Capsule endoscopy requires a number of different preparatory procedures to ensure clear images are taken of a patient's gastrointestinal tract for an accurate diagnosis of disease. There are various types of capsule endoscopes, but for a generalized description, one can assume the most common setup requires the capsule, sensor array, storage unit, and computer system being used. First, a patient will need to have the sensor array placed on their abdomen with a recording unit worn as a belt. The patient may be asked to stay at the hospital or return home depending on the start time. Next, the pill must be swallowed by the patient. After approximately 8 hours the sensor array can be removed and returned to a physician. The capsule will be excreted through regular bowel movements.

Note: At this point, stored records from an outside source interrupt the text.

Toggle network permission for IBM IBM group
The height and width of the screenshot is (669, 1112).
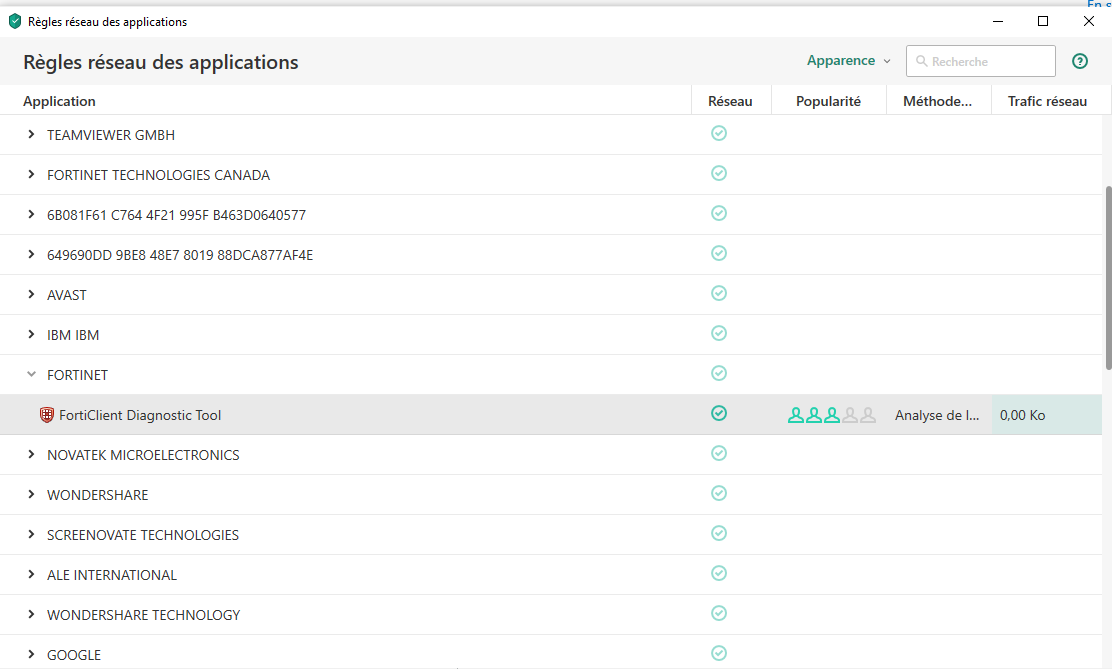click(718, 333)
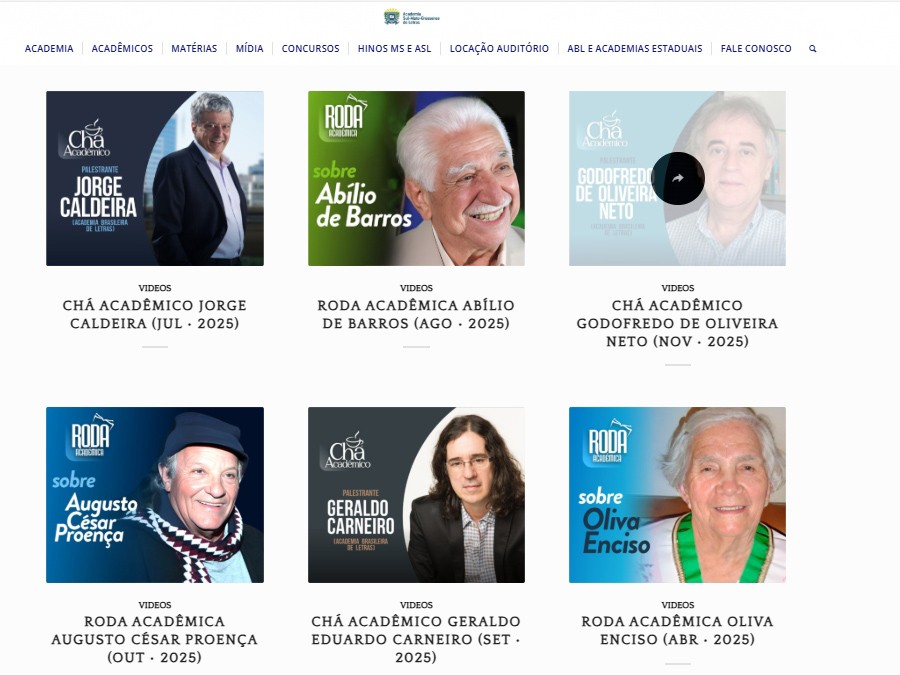The width and height of the screenshot is (900, 675).
Task: Open the Augusto César Proença thumbnail
Action: click(x=155, y=495)
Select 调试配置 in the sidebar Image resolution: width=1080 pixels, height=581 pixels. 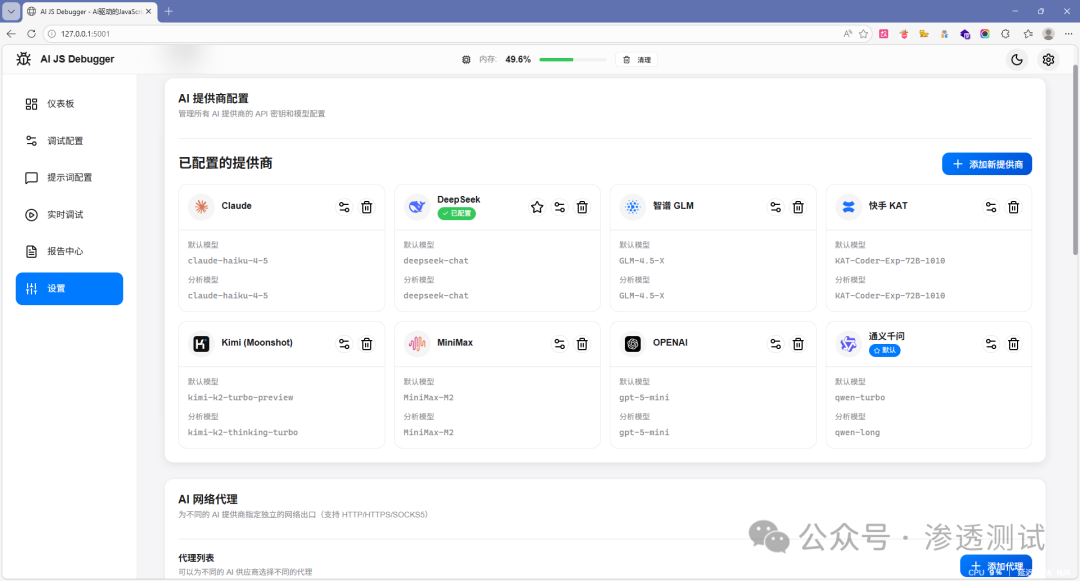pyautogui.click(x=62, y=140)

During the procedure, there are a number of different policies to follow. A patient should only drink clear liquids for the first two hours after swallowing the pill and may eat after 4 hours. MRI studies, ham radios, metal detectors, and strenuous physical activity should all be avoided. Additionally, all external equipment must be kept dry.

== Manufacturers ==

As of 2022, there are a number of manufacturers who produce capsule endoscopes. The technology was originally developed by Israeli scientists, Gavriel Iddan and Eitan Scapa, with the first pill swallowed in 1997; Iddan founded Given Imaging in Israel, which received FDA approval in 2001. Medtronic today (2024) produces one of the more widely used capsule endoscope systems called the *PillCam*, having sold over 4 million units. Medtronic purchased the PillCam system from Given Imaging in 2014.

Another capsule endoscopy system is CapsoCam Plus® (CapsoVision, Inc., United States). The CapsoCam Plus capsule employs four laterally oriented cameras to provide a 360° panoramic view of the small-bowel mucosa and records images internally in onboard memory instead of using an external recording device. A prospective, dual-center study reported that the CapsoCam SV-1 achieved complete small-bowel image acquisition in all patients and visualized the duodenal papilla in over 70% of cases, with no capsule-related adverse events. A comparative study from Hiroshima University Hospital found that *CapsoCam Plus®* achieved complete small-bowel visualization in 97% of patients versus 73% for the forward-view *PillCam SB3* capsule (p = 0.006) and visualized the papilla of Vater in 82% versus 15% of cases (p < 0.001). The device received U.S. Food and Drug Administration (FDA) 510(k) clearance in 2016.

== Side effects ==
Capsule endoscopy is considered to be a very safe method for gastrointestinal tract examination. The capsule is usually excreted with a patient's feces within 24–48 hours after ingestion. There has been a single report of retention of the capsule lasting almost four and a half years although the patient was asymptomatic. However, the risk of bowel obstruction may be countered by an abdominal X-ray to locate the device for removal by endoscopy or surgery.

=== Risk of retention ===
In a review of 22,840 cases, the capsule was retained 1.4% of the time, with Crohn's disease a common cause; most were surgically removed. The rate of capsule retention varies by the indication for the procedure, with the highest rate seen with known Crohn's disease (5-13%), followed by obscure gastrointestinal bleeding (1.5%), suspected Crohn's disease (1.4%), and healthy volunteers (0%). Risk factors for capsule retention include Crohn's disease, NSAID use, and abdominal radiation.